The Prize offers these environmental heroes the recognition, visibility, and credibility their efforts deserve.
Among the prize winners this year: Jane Akre & Steve Wilson, United States Environmental Policy.
Jane Akre & Steve Wilson
United States Environmental Policy
Goldman Environmental Prize Website 23apr01
"As a mother and a journalist, I know we all have the right to information to help us make important decisions about what we pour on our children's cereal each morning. All journalists have a duty to shed light on important issues in the public interest, even when that information runs counter to governments and industry who would rather operate in their own self interest."
In late 1996, journalists Jane Akre and Steve Wilson began investigating rBGH, the genetically modified growth hormone American dairies have been injecting into their cows. As investigative reporters for the Fox Television affiliate in Tampa, Florida, they discovered that while the hormone had been banned in Canada, Europe and most other countries, millions of Americans were unknowingly drinking milk from rBGH-treated cows.
The duo documented how the hormone, which can harm cows, was approved by the government as a veterinary drug without adequately testing its effects on children and adults who drink rBGH milk. They also uncovered studies linking its effects to cancer in humans. Just before broadcast, the station cancelled the widely promoted reports after Monsanto, the hormone manufacturer, threatened Fox News with "dire consequences" if the stories aired. Under pressure from Fox lawyers, the husband-and-wife team rewrote the story more than 80 times.

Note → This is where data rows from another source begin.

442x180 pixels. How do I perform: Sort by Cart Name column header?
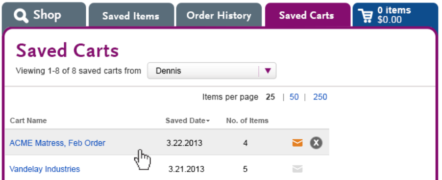pyautogui.click(x=28, y=121)
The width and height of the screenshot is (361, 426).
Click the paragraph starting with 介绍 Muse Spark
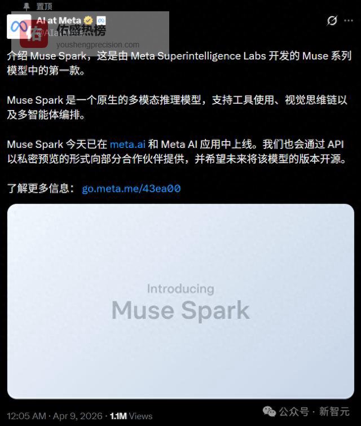click(x=179, y=63)
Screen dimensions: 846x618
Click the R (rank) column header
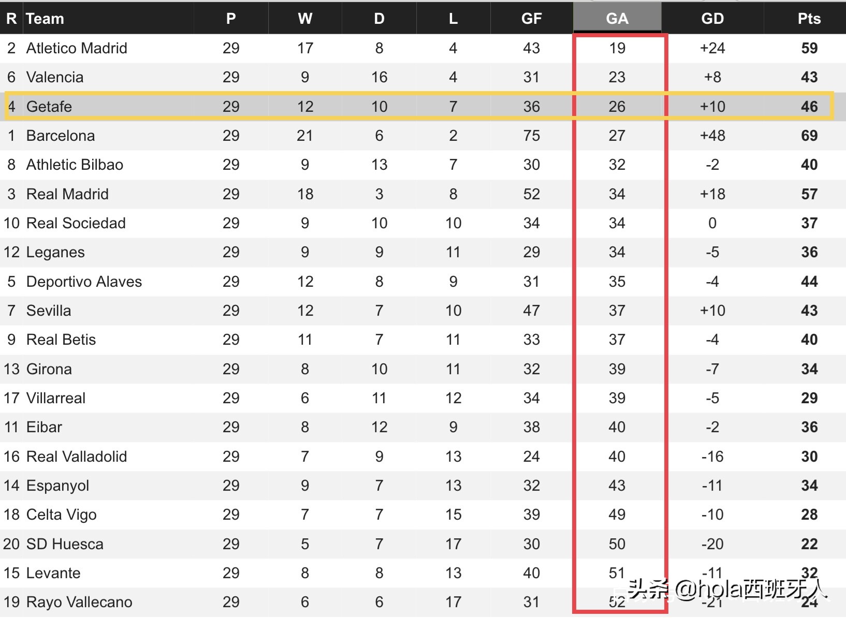[x=11, y=19]
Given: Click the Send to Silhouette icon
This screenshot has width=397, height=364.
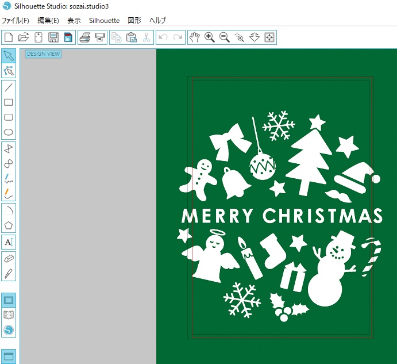Looking at the screenshot, I should coord(100,37).
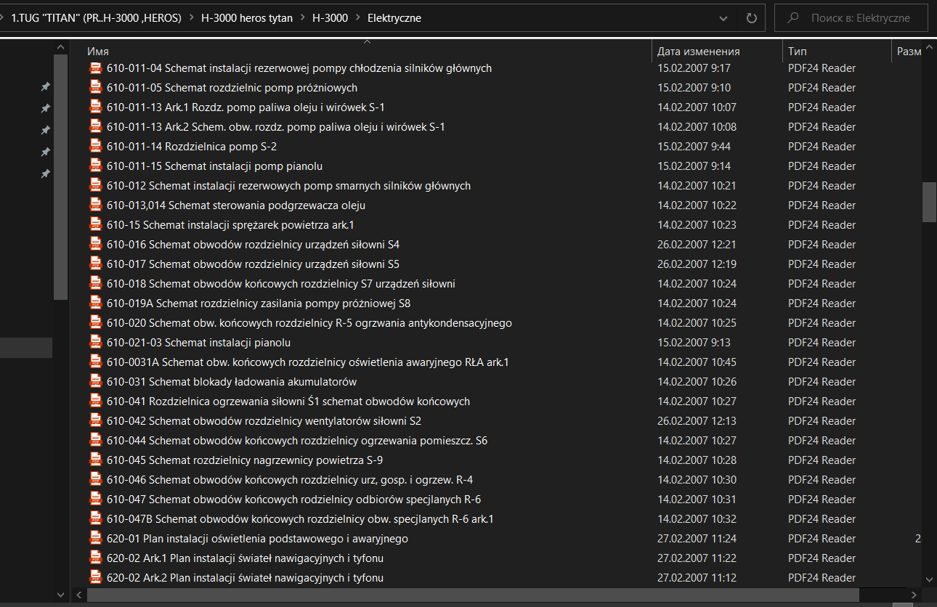Type in the Поиск в: Elektryczne search field
Screen dimensions: 937x607
click(860, 18)
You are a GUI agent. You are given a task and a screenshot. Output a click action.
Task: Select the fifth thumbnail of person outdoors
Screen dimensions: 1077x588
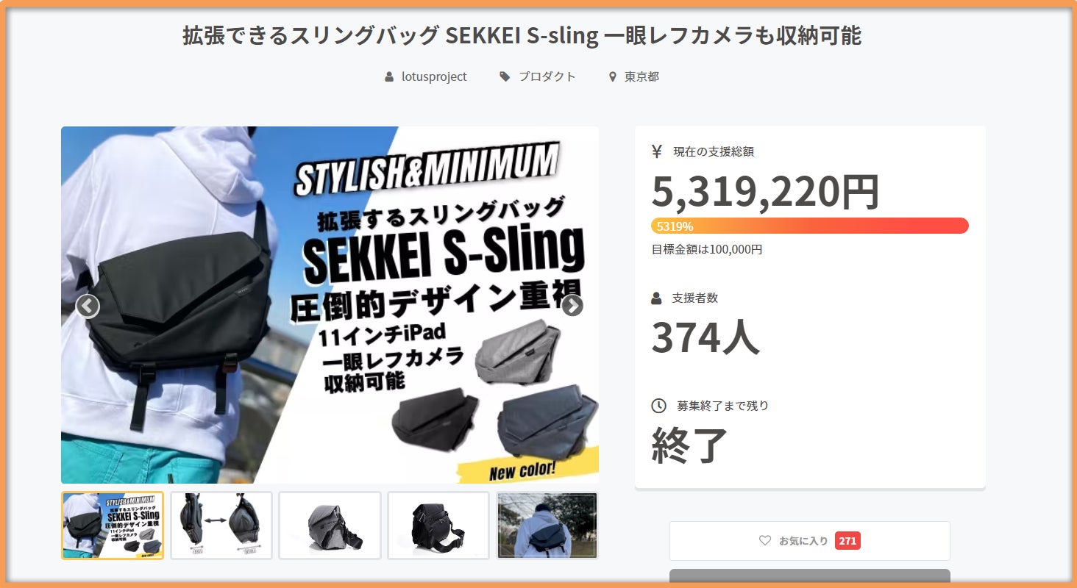click(x=547, y=526)
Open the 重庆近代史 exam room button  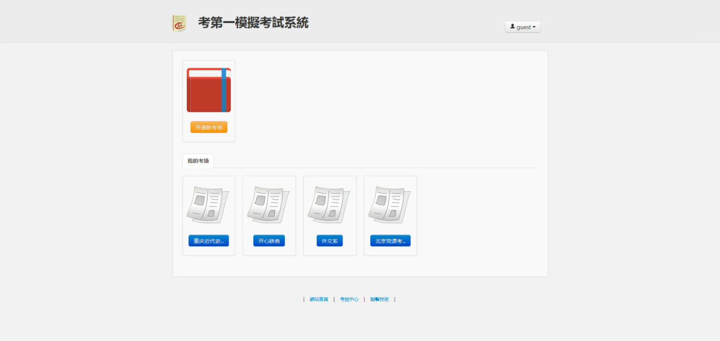coord(209,241)
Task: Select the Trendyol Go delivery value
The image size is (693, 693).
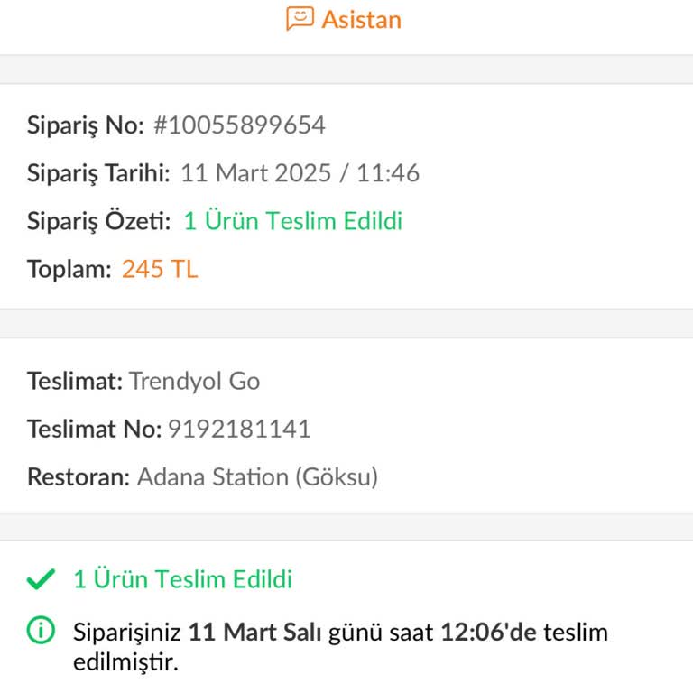Action: coord(194,381)
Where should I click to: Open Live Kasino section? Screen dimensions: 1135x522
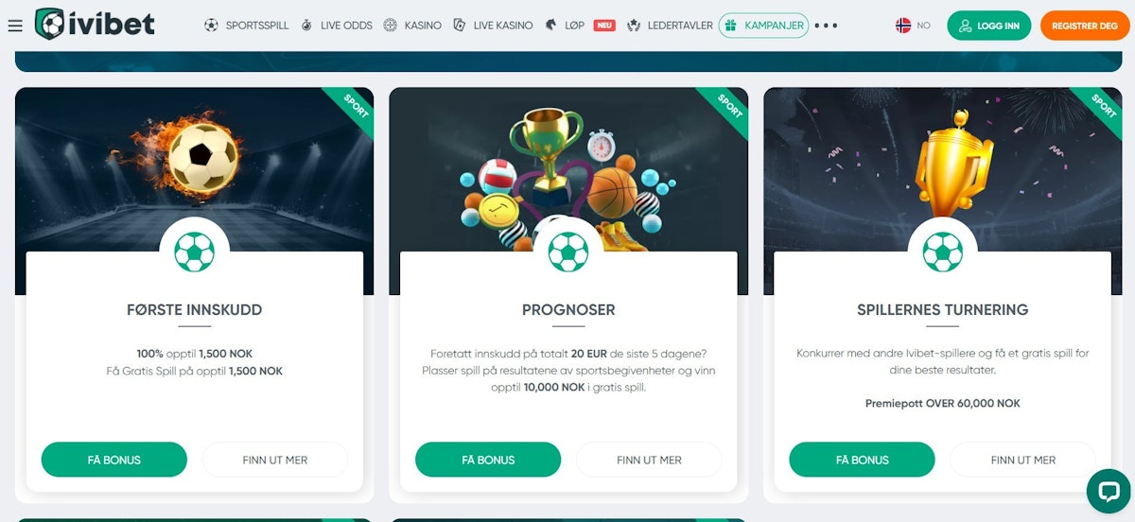tap(493, 26)
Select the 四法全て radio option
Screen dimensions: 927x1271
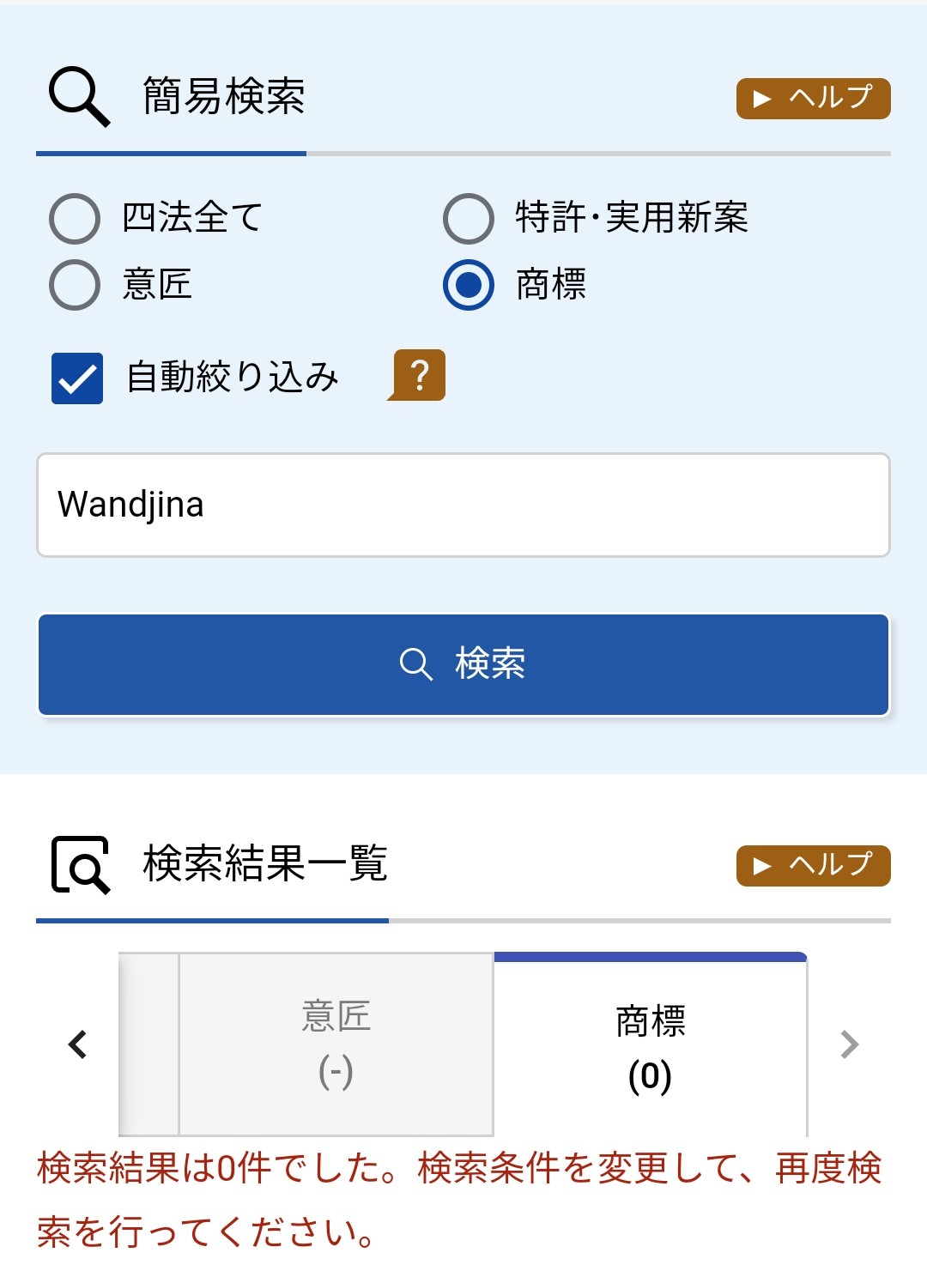pyautogui.click(x=76, y=219)
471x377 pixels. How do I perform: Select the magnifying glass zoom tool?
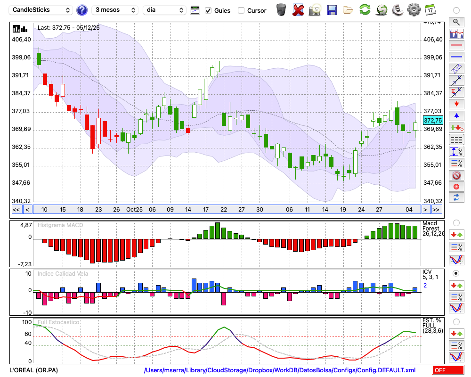[456, 22]
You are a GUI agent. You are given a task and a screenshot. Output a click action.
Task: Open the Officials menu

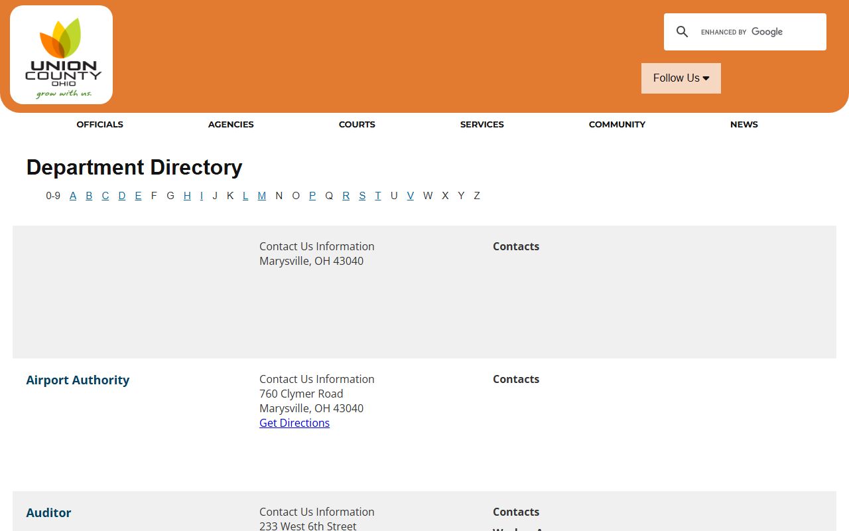[99, 124]
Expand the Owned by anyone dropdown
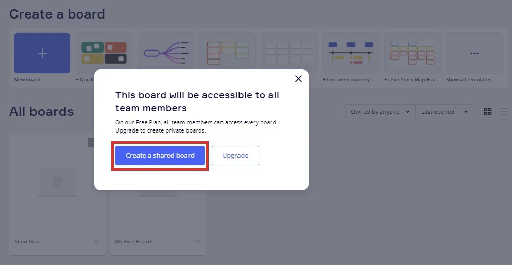The width and height of the screenshot is (512, 265). point(380,112)
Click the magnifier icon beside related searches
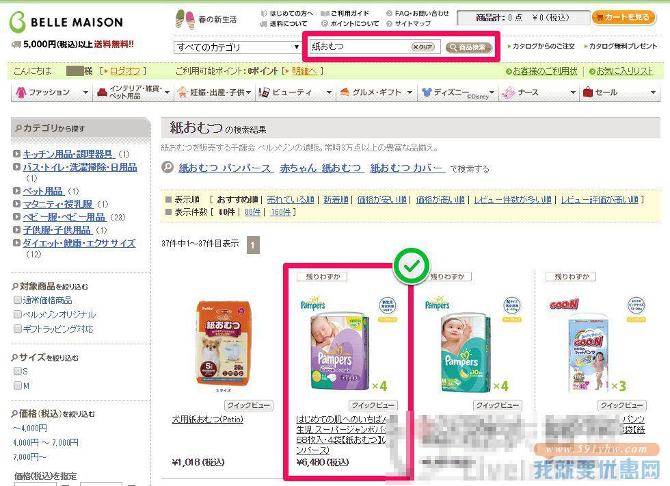 pos(168,167)
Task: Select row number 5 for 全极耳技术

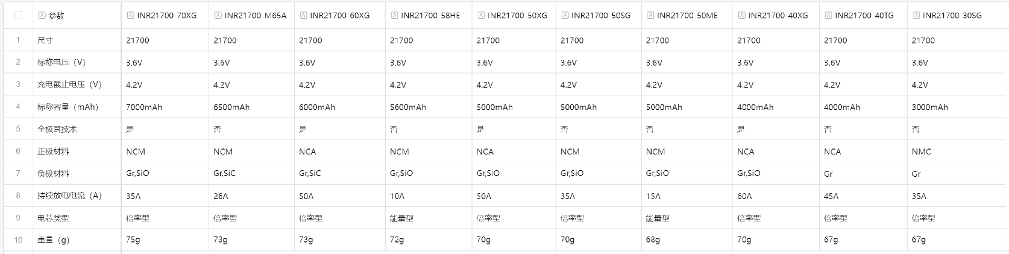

After threats of dismissal and offers of six-figure sums to drop their ethical objections and keep quiet, they were fired in December 1997. In 1998, Akre won a suit against Fox for violating Florida’s Whistleblower Law, which makes it illegal to retaliate against a worker who threatens to reveal employer misconduct. They must now defend the $425,000 award to Akre through the appeals process. Meanwhile, with their assets drained, neither has been able to work full-time in television news. They recently formed a production company to expose environmental and health news that is increasingly ignored by mainstream media.